Has there ever been a time you ran from God? Maybe not from one city to another, but maybe run from His will? If we’re honest, it probably happened sometime this week (if not today).

As we look at Jonah in the boat from Jonah 1:4-16 we will see what happened to Jonah when he ran from God and how he responded to God. We will also look at the sailors reaction. But most of all, we will learn about God’s sovereignty and His providential mercy.

1. The Powerful Sovereignty of the One True God

When Jonah disobeyed God’s call, God sent a violent wind. In this action, we see the terrifying sovereignty of God. We must realize that God is holy and righteous and just. He created all things and we cannot question His will.

In fact, it is a good thing that God is righteous and angry towards unrighteousness. We wouldn’t want a police officer to see a murder happen in front of his eyes and then say to his partner, “Did you see that? I don’t feel like doing anything about it. Let’s go.” No, we want justice against evil.

God displays His wrath, but the amazing thing about God’s revelation in Scripture, is that we also see His merciful love. Throughout Scripture, there are even stories, such as this one, where God’s justice and His mercy collide and we see that ALWAYS His will is good.

If you are going through a storm in life I don’t know if it is God’s punishment or His faithful love. We don’t know the whole story, but Jonah’s story reveals that God is just and that God is merciful and that often those two things come together (most notably on the cross).

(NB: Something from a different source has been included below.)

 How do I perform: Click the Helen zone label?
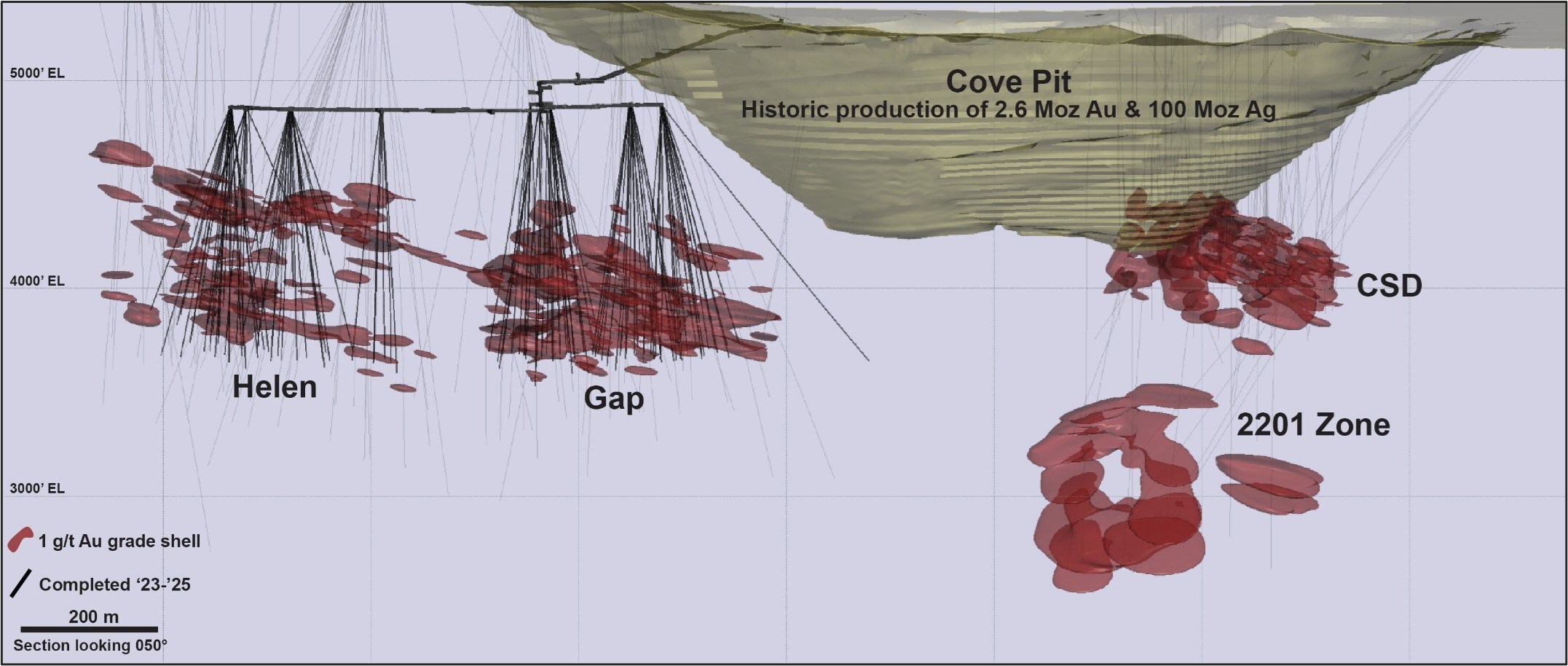[275, 387]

2. The Depressing Futility of Many Gods

Before we get to Jonah, we meet a group of sailors who are terrified of the storm God sends. Since they don’t believe in Yahweh, the One true God, they are left to fend for themselves. They try several approaches:

a. Everybody pray to your own god!

They don’t seem to have much confidence in that approach so they immediately turn to a pragmatic solution:

b. Everybody throw stuff overboard!

The Captain remembers there might be another god they missed – the god of the man sleeping in the boat:

c. Did we pray to all the gods?

But the sailors on deck aren’t going to wait around for Jonah to pray, because, when have their gods ever done anything for them? So they go for a completely superstitious solution:

d. Let’s cast lots!

Imagine this boat is representative of the 7 billion people on this planet. People turn to their gods in times of trouble, but ultimately they will find there is nothing there. So, they turn to pragmatic, self-help solutions. That still doesn’t work so people try other religions or superstitions to make sense of life. All of it is absolute futility.

It’s foolish to continue on a course that gets you nowhere.

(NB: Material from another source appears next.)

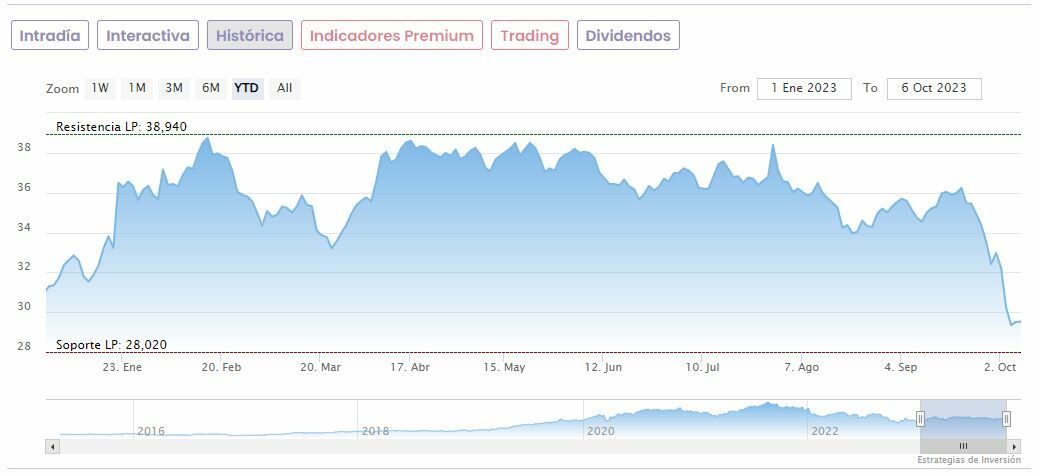
Task: Select the 6M zoom option
Action: (210, 88)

3. The Hopeless Resignation of a Failed Prophet

Nowhere do we see in this text that Jonah actually prayed to his God. We also don’t see him ask God to forgive him. He basically resigns himself to death.

Even when he tells the sailors who he is, it doesn’t seem as though he really believes it. His words ring hollow.

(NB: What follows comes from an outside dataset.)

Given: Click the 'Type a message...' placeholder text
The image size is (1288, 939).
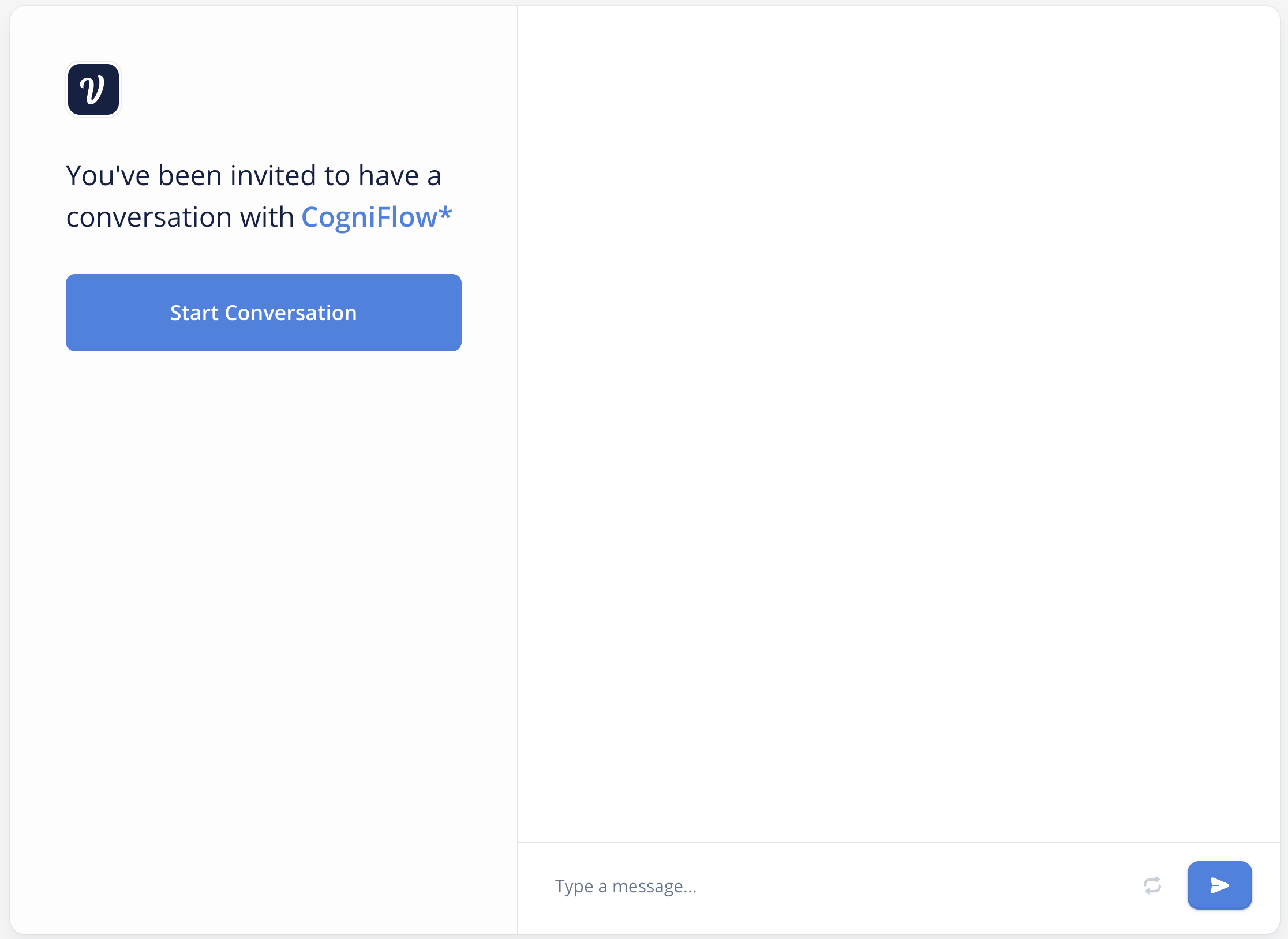Looking at the screenshot, I should [x=626, y=886].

Though Jonah is a Hebrew and fears the one true God, maker of heaven and earth, he never submits himself to God. Rather than ask forgiveness, he commits suicide. Even the sailors can’t believe this is the solution, yet ultimately they too agree with Jonah and throw him overboard, committing murder (though asking Yahweh not to hold it against them)

This is the culmination of the thinking of the world and a failed morality.

Suicide is never the answer. Divorce won’t solve anything. Drugs and alcohol won’t remove your problems. Abortion won’t make your life better.

If you live a godless life and turn to godless solutions for yourself despair and depression and

Whether you are contemplating terminating a baby’s life in the womb, terminating a marriage, or terminating your own life, there is an answer! There is hope!

Jonah attempted suicide to avoid his problems. But Yahweh swallowed him up with mercy.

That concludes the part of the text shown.